Introduction: Federated learning (FL) has emerged as a promising paradigm for training machine learning models on distributed clinical data without centralizing patient information. While FL is often promoted as a privacy-preserving alternative to traditional centralized learning, its real-world transparency, regulatory alignment, and clinical utility remain unclear. This systematic review synthesizes the current evidence on how FL is implemented in healthcare settings and evaluates its impact on privacy protection, model performance, and clinical integration.
Methods: We conducted a systematic search of PubMed, Embase, Web of Science, and IEEE Xplore for studies published between January 2018 and October 2025 that applied FL to real or realistically simulated clinical datasets.

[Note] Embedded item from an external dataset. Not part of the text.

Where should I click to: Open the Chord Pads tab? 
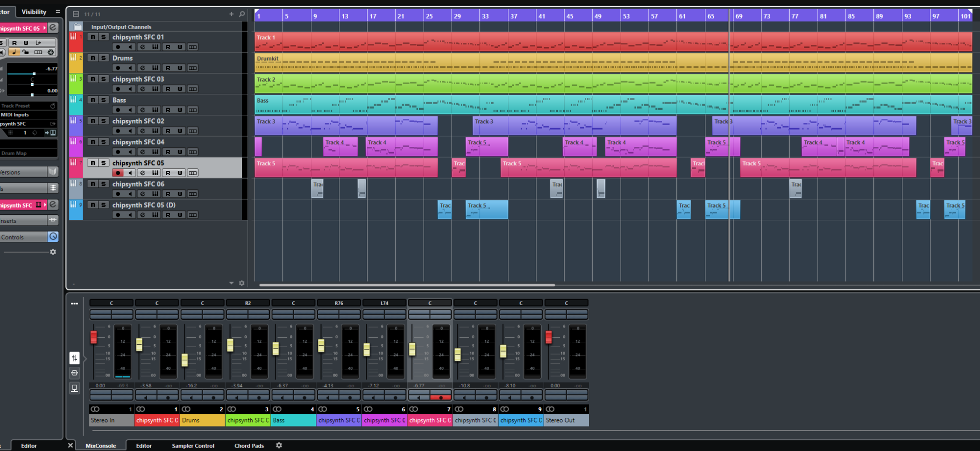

Eligible studies reported at least one of the following: technical details of FL implementation, privacy or security evaluation, model performance versus centralized approaches, or clinical workflow integration. Two independent reviewers screened records, extracted data, and assessed study quality according to the PRISMA recommendations. FL implementations were thematically categorized by clinical domain, data modality, and privacy/monitoring mechanisms.

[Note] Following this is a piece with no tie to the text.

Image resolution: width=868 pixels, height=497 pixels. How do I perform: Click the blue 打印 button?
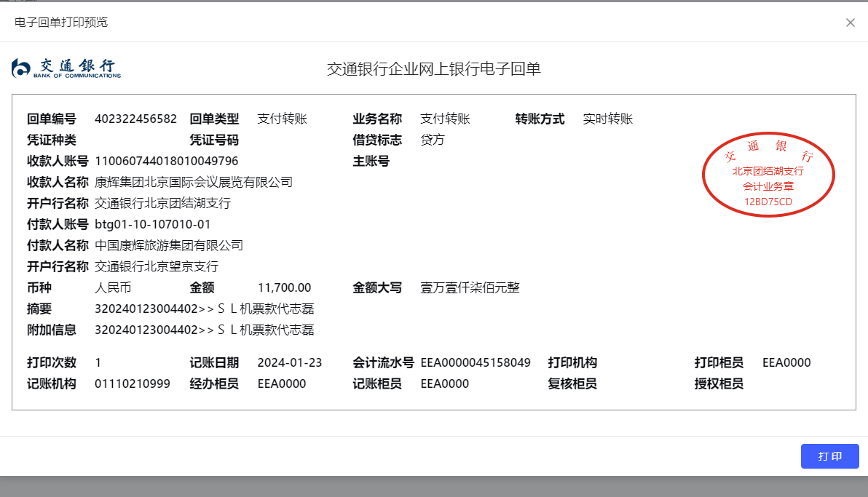(829, 456)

Results: In total, 1686 articles were screened, and 90 met our inclusion criteria. Most included studies focused on imaging-intensive fields such as radiology, oncology, and ophthalmology, with fewer applications in laboratory medicine, primary care, and mental health. Across domains, FL models generally achieved performance comparable to centralized training. However, formal privacy evaluations (e.g., membership inference, gradient leakage tests, or differential privacy guarantees) were reported inconsistently. Transparency was limited by sparse reporting on model governance, auditability, and communication with clinicians or patients. Very few studies progressed beyond technical feasibility to sustained clinical deployment.
Conclusions: Federated learning shows strong potential to reconcile multi-institutional data sharing constraints with performant AI models, but current implementations do not address transparency and privacy guarantees sufficiently. Standardized reporting frameworks, robust privacy audits, and co-designed governance structures are urgently needed to translate FL from experimental prototypes into clinical infrastructure.